▸ **Aim of the exercise**:
From the text about the band Blind Justice, extract word for word the stretch that begins at the words "Blind Justice formed" and stops after the words "old guitar whiz.".

▸ **Text segment**:
Ken Storie, Paul Solon, Mike Kotyk, Leigh Moore - From a Brandon Sun article, shortly after I joined.

Blind Justice formed in the summer of 1970.  The original lineup was: Leigh Moore, formerly of The Children of Stone, Paul Solon and Mike Kotyk formerly of The Rayle,  and Del Krauchi, 16 year old guitar whiz.

Del quit in Jan of 1971 and I had to audition to get the gig. On one of my first rehearsals with the band a reporter from the Brandon Sun came to practice to check us out and interview us. I was nervous.

Our first gig, after only a few rehearsals, was at a BU Pub. I was still nervous!

That was followed by a busy winter of high school dances throughout Westman.

Blind Justice was a new experience in several ways. Although just a four piece, Leigh’s versatile presence at the organ and his deep understanding of the music, allowed us to do things other bands weren’t doing – in terms of material and interpretation of that material. Both Leigh and Paul were good singers allowing for harmony and vocal flexibility.

That led to an interesting set list.

One has to keep in mind that in those days a live rock show was still a relatively new thing, and deeply appreciated. And by live rock, I don’t mean three guys in bad suits and cheap guitars stumbling through Rock Around the Clock.

We might not have been able to sound just like Led Zeppelin or the Allman Brothers, but we were pretty sure that being loud was the first step.  Our crowds had never heard those bands live. They were happy with what we doing and cut us a lot of slack. We didn’t play a string of hit pop songs, we played what we liked. As long as it was loud, in tune, and you could dance to it, the audience was content. Extended solos and jams happened without plan. We often opened with an entire side of the first Santana album featuring long instrumental and rhythm passages. I remember like it was yesterday playing the extended middle part of Can’t You Hear Me Knockin’ by the Stones in the Rivers High School Gym. We slipped into a groove and just ran with if for playing off of each other taking it somewhere else.

I had an SG just like the one Clapton and Pete Townsend were using and a Garnet BTO nearly as tall as I was. Leigh could play anything he could hear on a record and I was able to learn from him.

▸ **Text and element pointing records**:

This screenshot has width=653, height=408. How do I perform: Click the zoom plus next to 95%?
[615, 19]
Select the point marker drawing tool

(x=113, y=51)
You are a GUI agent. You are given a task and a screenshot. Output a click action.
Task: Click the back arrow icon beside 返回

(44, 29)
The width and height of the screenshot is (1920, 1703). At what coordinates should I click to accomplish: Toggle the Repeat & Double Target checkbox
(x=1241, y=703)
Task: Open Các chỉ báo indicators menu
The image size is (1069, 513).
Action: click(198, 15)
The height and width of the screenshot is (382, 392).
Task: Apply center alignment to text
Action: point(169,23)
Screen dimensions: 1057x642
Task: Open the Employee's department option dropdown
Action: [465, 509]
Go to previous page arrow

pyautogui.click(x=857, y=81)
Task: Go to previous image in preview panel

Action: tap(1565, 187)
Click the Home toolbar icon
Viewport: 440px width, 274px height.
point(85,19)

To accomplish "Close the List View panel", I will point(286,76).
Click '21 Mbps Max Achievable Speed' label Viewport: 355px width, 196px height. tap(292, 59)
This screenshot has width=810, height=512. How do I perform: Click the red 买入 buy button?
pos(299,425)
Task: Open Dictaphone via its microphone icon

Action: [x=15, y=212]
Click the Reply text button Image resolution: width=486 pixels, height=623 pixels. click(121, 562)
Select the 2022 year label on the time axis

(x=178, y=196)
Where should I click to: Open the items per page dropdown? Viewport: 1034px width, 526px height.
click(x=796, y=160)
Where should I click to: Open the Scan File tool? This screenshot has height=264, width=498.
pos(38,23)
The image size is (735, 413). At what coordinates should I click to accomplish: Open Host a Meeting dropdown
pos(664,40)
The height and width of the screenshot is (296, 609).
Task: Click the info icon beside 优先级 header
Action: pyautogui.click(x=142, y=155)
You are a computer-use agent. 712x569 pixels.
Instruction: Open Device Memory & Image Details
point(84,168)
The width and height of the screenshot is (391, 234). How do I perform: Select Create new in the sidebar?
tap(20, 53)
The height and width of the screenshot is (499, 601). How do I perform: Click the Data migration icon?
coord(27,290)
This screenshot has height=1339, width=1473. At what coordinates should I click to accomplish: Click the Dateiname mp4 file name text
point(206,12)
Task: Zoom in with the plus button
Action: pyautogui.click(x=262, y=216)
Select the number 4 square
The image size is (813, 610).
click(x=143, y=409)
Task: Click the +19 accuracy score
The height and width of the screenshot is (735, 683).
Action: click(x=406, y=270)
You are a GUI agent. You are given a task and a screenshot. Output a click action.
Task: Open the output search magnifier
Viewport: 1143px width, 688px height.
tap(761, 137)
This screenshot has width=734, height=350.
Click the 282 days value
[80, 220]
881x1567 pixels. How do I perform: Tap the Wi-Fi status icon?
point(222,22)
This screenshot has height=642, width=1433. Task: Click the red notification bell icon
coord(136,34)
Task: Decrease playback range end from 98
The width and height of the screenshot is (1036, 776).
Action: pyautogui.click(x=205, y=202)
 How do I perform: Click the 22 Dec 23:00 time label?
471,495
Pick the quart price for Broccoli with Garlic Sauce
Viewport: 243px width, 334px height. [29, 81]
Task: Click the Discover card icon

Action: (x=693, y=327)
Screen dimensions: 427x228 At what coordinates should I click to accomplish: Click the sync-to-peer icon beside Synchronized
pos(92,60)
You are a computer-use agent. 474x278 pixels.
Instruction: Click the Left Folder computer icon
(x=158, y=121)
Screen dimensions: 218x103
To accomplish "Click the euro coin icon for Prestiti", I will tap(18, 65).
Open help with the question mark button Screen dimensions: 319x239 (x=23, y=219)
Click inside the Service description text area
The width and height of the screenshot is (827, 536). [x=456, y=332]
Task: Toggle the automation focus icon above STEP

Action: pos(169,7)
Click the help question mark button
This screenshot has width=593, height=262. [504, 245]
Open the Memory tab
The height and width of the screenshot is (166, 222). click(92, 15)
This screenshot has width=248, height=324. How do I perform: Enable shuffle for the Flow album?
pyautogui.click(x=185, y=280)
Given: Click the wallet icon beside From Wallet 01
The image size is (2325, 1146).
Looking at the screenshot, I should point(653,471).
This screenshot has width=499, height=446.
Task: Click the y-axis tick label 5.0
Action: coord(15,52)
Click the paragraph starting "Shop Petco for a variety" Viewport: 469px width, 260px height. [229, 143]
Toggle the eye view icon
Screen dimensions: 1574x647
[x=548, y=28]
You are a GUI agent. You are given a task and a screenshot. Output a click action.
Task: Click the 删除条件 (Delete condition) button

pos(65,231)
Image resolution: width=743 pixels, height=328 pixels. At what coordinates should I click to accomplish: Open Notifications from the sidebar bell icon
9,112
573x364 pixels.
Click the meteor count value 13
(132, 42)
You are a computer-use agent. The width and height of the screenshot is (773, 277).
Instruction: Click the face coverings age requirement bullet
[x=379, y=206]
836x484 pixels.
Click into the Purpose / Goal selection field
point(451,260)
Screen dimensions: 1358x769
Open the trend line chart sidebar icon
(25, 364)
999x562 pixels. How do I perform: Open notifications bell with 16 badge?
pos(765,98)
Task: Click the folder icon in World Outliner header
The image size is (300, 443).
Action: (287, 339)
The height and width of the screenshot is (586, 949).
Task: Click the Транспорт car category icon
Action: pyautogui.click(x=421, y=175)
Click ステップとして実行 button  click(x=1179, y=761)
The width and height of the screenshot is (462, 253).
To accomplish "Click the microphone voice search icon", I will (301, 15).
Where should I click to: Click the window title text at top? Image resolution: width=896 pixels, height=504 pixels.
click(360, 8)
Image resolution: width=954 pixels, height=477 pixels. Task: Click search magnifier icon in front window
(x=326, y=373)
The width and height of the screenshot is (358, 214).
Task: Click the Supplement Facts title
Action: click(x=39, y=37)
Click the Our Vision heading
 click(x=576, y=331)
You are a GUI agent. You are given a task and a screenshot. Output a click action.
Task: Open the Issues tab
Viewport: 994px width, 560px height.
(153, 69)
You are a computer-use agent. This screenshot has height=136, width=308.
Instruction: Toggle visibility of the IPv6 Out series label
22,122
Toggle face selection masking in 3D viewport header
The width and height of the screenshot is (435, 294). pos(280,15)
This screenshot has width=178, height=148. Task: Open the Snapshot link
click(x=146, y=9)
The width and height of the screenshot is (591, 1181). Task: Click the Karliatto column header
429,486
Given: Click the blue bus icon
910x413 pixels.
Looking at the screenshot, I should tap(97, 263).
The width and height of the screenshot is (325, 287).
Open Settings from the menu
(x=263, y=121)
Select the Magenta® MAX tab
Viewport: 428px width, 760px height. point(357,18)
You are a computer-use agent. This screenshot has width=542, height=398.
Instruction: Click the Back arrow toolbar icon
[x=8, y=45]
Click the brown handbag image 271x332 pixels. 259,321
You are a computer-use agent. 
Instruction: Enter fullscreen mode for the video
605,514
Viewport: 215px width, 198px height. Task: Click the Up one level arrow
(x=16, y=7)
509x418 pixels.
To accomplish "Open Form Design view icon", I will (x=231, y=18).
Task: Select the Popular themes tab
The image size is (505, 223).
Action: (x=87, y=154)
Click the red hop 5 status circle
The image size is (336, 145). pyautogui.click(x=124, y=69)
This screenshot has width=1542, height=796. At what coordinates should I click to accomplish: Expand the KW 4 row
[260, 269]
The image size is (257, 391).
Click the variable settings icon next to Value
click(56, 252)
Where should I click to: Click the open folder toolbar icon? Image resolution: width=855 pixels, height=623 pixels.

▸ **Finished exercise**:
Blind Justice formed in the summer of 1970.  The original lineup was: Leigh Moore, formerly of The Children of Stone, Paul Solon and Mike Kotyk formerly of The Rayle,  and Del Krauchi, 16 year old guitar whiz.